Selon les révélations du quotidien, les initiateurs de ce mouvement ont d’ores et déjà lancé une opération de démantèlement du Mouvement National des Cadres Patriotes (MONCAP), la structure historique des cadres de Pastef fondée à l’origine par Bassirou Diomaye Faye lui-même. Une déclaration d’engagement collective a été signée par plusieurs ministres du gouvernement, parmi lesquels Abdoul Ahad Ndiaye, Alioune Dione, Bakary Sarr, Alioune Gori Diouf et Marie Angélique Mame Sèbè Diouf, confirmant l’ampleur de ce ralliement au sein même de l’appareil exécutif.
 

L’un des initiateurs du mouvement, Badara Pouye, a justifié cette démarche par la nécessité de tourner définitivement la page de l’ancienne structure. « Cette initiative consacrera définitivement le démantèlement du MONCAP version Sonko », a-t-il déclaré, revendiquant pour le CPR un fonctionnement se voulant « un espace ouvert, inclusif et républicain ».

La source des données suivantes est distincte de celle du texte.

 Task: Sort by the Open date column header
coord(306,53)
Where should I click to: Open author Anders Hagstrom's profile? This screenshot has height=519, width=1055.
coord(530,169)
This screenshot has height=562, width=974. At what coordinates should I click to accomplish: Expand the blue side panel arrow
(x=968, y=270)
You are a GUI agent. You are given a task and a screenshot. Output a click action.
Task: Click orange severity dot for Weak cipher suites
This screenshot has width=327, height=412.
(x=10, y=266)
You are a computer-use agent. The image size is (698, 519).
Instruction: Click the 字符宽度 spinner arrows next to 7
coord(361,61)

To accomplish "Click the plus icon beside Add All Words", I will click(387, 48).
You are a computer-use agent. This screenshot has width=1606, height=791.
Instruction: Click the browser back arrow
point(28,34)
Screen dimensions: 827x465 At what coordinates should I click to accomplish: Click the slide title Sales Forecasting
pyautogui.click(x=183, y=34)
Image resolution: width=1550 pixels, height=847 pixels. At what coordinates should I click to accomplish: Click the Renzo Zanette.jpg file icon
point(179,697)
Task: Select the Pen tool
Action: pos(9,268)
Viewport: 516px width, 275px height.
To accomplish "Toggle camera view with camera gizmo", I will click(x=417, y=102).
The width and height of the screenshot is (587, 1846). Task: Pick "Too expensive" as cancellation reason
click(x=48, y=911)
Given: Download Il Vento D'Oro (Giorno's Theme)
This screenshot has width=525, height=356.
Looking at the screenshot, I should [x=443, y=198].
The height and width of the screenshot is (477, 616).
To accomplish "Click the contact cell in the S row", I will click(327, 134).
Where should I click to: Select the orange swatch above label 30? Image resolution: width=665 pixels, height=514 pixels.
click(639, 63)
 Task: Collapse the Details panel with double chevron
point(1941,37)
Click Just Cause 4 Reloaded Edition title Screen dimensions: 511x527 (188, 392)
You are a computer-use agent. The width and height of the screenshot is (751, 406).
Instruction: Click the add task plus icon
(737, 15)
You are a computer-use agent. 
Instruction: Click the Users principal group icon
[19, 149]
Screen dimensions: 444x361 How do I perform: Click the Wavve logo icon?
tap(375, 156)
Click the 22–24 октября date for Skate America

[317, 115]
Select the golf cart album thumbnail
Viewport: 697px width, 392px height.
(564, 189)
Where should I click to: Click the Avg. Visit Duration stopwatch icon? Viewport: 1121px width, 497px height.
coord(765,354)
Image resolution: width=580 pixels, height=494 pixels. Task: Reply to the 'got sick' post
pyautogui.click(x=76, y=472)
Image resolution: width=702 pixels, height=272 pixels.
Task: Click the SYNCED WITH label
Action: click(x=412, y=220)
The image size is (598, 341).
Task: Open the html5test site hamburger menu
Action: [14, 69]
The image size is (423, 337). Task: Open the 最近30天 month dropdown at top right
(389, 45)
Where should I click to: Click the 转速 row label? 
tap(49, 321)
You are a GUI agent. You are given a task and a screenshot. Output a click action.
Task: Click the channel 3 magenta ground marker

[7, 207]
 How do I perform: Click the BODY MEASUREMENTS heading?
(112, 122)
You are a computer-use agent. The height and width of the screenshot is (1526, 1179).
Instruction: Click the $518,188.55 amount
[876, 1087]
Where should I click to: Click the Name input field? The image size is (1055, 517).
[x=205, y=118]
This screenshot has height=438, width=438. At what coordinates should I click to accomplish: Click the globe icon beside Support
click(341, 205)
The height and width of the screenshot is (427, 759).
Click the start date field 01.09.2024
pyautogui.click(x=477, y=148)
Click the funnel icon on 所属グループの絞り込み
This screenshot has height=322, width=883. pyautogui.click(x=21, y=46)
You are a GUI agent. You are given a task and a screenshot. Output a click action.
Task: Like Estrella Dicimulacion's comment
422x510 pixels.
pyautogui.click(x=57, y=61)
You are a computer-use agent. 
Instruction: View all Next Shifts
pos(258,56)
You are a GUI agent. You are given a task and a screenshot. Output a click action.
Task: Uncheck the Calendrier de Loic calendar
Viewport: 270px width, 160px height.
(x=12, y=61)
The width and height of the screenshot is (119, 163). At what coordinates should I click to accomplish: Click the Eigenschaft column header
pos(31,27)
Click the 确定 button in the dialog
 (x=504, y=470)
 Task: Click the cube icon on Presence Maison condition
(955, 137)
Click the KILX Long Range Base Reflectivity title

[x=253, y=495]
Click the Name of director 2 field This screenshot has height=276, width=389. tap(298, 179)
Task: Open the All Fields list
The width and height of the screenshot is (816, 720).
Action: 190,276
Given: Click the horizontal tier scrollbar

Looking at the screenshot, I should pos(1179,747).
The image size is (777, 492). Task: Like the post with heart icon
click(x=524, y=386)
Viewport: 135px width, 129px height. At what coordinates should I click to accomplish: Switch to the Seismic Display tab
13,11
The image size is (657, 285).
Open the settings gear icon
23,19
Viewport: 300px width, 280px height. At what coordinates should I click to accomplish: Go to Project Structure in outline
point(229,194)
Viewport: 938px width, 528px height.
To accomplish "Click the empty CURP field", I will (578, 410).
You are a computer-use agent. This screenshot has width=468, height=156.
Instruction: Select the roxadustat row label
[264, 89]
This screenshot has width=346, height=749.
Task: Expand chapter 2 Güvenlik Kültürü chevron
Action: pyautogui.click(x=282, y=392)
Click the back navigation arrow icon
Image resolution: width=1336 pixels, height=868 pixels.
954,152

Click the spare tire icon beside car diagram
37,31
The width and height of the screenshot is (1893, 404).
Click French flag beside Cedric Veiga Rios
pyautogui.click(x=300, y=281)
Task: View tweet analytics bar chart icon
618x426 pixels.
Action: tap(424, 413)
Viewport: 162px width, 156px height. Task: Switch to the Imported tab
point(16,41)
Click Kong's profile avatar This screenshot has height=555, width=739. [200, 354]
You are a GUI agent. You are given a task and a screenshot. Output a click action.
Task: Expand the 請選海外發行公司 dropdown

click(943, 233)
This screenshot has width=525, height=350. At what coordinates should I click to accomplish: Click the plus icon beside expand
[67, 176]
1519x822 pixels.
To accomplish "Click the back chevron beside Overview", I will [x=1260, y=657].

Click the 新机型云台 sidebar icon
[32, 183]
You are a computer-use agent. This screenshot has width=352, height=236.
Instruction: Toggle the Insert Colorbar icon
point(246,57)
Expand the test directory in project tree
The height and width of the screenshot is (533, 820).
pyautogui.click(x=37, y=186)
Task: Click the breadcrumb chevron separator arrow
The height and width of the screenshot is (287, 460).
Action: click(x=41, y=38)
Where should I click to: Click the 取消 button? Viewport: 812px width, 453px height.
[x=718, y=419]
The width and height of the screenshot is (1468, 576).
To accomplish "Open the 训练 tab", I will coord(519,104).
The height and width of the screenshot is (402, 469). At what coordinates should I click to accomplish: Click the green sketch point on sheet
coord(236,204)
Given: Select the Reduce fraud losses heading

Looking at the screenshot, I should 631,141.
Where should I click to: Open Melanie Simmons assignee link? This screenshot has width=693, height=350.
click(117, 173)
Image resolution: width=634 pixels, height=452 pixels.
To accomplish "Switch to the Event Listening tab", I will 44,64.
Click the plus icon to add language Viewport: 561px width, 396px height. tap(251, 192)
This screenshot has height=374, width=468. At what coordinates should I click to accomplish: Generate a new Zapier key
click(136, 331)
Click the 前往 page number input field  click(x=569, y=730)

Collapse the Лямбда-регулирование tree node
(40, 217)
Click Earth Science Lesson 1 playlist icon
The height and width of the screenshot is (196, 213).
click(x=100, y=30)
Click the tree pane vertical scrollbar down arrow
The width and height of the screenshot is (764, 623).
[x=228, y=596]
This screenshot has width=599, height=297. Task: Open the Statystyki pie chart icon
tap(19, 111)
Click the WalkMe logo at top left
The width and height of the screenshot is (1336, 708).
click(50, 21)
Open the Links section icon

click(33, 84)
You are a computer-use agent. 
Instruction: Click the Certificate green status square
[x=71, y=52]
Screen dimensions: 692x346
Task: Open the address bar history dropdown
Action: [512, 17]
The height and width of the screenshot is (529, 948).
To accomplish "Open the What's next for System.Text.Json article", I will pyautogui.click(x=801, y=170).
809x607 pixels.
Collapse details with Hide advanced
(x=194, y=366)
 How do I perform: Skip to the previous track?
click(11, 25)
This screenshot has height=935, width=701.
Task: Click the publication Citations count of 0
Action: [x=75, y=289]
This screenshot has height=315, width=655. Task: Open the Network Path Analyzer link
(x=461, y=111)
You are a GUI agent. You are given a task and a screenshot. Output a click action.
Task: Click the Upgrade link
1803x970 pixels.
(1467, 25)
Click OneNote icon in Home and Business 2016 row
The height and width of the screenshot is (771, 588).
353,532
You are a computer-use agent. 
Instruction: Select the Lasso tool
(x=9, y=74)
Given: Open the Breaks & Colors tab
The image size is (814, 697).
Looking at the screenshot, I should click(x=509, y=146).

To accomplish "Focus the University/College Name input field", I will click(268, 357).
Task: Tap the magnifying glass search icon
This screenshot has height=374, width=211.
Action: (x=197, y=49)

Il a par ailleurs appelé les cadres à privilégier l’action sur les discours. « Le temps de l’action est venu. Le temps du rassemblement des compétences est venu. Le temps des patriotes est venu », a-t-il martelé, ajoutant que « l’histoire retiendra celles et ceux qui auront choisi l’engagement, plutôt que l’indifférence, le travail, plutôt que les discours ».
 

Cette annonce s’inscrit dans la continuité d’une série de ralliements déjà observés ces dernières semaines en faveur du camp présidentiel, à l’image de la directrice de cabinet adjointe Fatou Kiné Diakhaté, qui avait officialisé son choix de rejoindre le futur parti présidentiel en dénonçant une dérive du Pastef originel vers le « messianisme », ou encore de plusieurs autres cadres et directeurs généraux ayant publiquement affiché leur loyauté au chef de l’État ces dernières semaines. Cette dynamique de recomposition intervient alors que la coalition Diomaye Président prépare activement son propre congrès constitutif, prévu le 8 août prochain à la Dakar Arena, une échéance censée acter la transformation de la coalition présidentielle en parti politique à part entière.
 

Dans le même esprit, un autre mouvement de soutien au président de la République a vu le jour, baptisé « Diomaye Feep », porté notamment par l’ex-capitaine Kara Touré, qui a affirmé « trancher en toute responsabilité » à l’heure des « choix décisifs », revendiquant à la fois son ancrage au sein de la coalition Diomaye et son adhésion pleine et entière aux orientations politiques du chef de l’État.

Ces annonces convergentes illustrent l’ampleur prise par la recomposition politique en cours au Sénégal, entre un Pastef historique fragilisé par les départs successifs de plusieurs cadres et responsables, et une nouvelle architecture politique en construction autour de la personne du président Bassirou Diomaye Faye.